Spurensuche in Lehnin
Im Rahmen der „Lehniner Gespräche“ im Diakonissenhaus Teltow stellte die Spiegel-Journalistin und Buchautorin Susanne Beyer in Lehnin ihr jüngst erschienenes Buch „Kornblumenblau“ vor – und die Lehniner zeigten reges Interesse: der Saal des Altenpflegeheims Lothar-Kreyssig-Haus war bis zum letzten Stuhl besetzt. Beyer beschreibt in ihrem Buch die letzten Lebensjahre ihres Großvaters, der am Ende des zweiten Weltkrieges in Lehnin erschossen wurde. Der Chemiker gehörte zu der Abteilung des Generalbevollmächtigten Chemie (GeBeChem), die sich mit seiner Behörde in den letzten Kriegsjahren auf dem Gelände des ehemaligen Zisterzienserklosters in Lehnin vor den Bombenangriffen auf Berlin in Sicherheit gebracht hatte. Im Buch nähert sich Beyer unter anderem der Frage, woran ihr Großvater konkret gearbeitet hat und warum er nach dem Einmarsch der Roten Armee erschossen wurde. Genaue Antworten kann aber sie nicht immer geben. Denn trotz akribischer Recherche - unter anderem im Archiv des Diakonissenhauses Teltow – konnte sie nicht alle Fragen klären. „Kornblumenblau“ ist daher auch eine Spurensuche, in der Beyer beschreibt, wie sie ausgehend von den Erzählungen über den Großvater, die in ihrer Familie vorhanden waren, aufbricht, um Fakten zusammen zu tragen und das Bild ihres Großvaters immer weiter zu konkretisieren. Ebenso beschreibt sie, wie die Diakonissen in Lehnin sich mit den Chemikern und ihrem Gefolge arrangierten.
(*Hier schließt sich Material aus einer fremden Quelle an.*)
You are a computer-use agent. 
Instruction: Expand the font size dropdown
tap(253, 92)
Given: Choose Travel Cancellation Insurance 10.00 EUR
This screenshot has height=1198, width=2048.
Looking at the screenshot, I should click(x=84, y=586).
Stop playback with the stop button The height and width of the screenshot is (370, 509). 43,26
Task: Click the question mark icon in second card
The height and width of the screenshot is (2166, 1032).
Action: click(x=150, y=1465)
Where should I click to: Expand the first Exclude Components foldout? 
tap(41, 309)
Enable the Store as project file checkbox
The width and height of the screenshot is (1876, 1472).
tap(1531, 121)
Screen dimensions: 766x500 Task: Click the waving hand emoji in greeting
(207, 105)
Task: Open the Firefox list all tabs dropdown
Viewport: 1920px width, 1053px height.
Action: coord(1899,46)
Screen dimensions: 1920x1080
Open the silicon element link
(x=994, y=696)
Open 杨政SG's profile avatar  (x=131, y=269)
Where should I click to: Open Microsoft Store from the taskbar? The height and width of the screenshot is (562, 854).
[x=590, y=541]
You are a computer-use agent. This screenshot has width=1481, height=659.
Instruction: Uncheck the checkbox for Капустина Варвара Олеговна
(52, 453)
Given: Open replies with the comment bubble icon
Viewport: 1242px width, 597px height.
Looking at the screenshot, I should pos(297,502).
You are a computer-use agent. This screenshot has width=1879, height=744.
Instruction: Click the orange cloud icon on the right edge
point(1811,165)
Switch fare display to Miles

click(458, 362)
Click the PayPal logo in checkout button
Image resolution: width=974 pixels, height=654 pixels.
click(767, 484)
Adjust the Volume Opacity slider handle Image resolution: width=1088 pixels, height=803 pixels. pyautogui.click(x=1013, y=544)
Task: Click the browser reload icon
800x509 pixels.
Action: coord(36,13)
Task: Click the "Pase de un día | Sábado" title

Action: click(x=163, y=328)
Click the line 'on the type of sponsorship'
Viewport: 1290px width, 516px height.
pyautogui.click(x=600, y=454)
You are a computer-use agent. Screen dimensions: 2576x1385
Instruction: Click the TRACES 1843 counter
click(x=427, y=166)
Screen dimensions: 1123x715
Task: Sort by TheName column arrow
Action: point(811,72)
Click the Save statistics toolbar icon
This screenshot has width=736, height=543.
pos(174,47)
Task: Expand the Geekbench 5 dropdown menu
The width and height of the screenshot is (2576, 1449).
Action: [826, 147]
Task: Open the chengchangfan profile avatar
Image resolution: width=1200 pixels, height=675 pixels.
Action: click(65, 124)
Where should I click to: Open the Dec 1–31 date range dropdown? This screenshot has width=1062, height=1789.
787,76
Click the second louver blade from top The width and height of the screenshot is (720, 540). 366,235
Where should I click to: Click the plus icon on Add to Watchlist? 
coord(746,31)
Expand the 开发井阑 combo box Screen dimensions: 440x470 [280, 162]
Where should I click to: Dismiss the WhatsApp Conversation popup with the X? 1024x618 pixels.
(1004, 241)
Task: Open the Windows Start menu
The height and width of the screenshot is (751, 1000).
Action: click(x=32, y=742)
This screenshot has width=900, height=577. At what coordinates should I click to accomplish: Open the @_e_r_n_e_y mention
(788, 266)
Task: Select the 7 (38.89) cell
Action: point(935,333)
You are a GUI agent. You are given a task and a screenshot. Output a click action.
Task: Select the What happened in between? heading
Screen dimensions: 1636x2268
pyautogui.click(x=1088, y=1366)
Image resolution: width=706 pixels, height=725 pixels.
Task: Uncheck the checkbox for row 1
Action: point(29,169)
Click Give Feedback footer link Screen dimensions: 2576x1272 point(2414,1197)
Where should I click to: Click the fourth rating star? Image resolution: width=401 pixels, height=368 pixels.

Bei der Vorstellung ihres Buches in Lehnin betonte sie, dass sie mit ihrem Buch andere ermuntern möchte, sich ebenfalls auf die Suche nach der Vergangenheit ihrer Großeltern zu machen. Die Deutschen wüssten sehr gut über die deutsche Geschichte im Faschismus Bescheid, wenn es allerdings um die Mitglieder der eigenen Familie zu dieser Zeit gehe, sei das Wissen erheblich dünner.
Damit stieß Susanne Beyer bei ihrem Publikum auf Zustimmung. Die Generation der Kinder sei noch zu befangen gewesen, es sei nun Aufgabe der Enkel, die Lücken in den Familienchroniken zu schließen, so die einhellige Meinung. Ebenfalls rege diskutiert wurde, was das Buch an Erkenntnissen über die Geschichte Lehnins zur fraglichen Zeit erwähnt.
Die Lehniner Gespräche im Diakonissenhaus Teltow sind eine lose Abfolge von Gesprächsrunden, in denen Experten verschiedener Fachrichtungen sowie Politiker oder Wissenschaftler Herausforderungen diskutieren, vor denen der ländliche Raum, aber auch die Gesellschaft insgesamt steht.
Die Gespräche greifen eine alte Tradition auf: Lehnin war seit der Gründung des Klosters durch den Zisterzienserorden im Jahr 1180 ein Ort, von dem aus kulturelle und wirtschaftliche Impulse in die nähere und fernere Umgebung ausgingen. Mit den Lehniner Gesprächen setzt das Diakonissenhaus nun seinerseits ebenso Anregungen und ermöglicht einen Wissenstransfer aus dem Landkreis Potsdam-Mittelmark hinaus.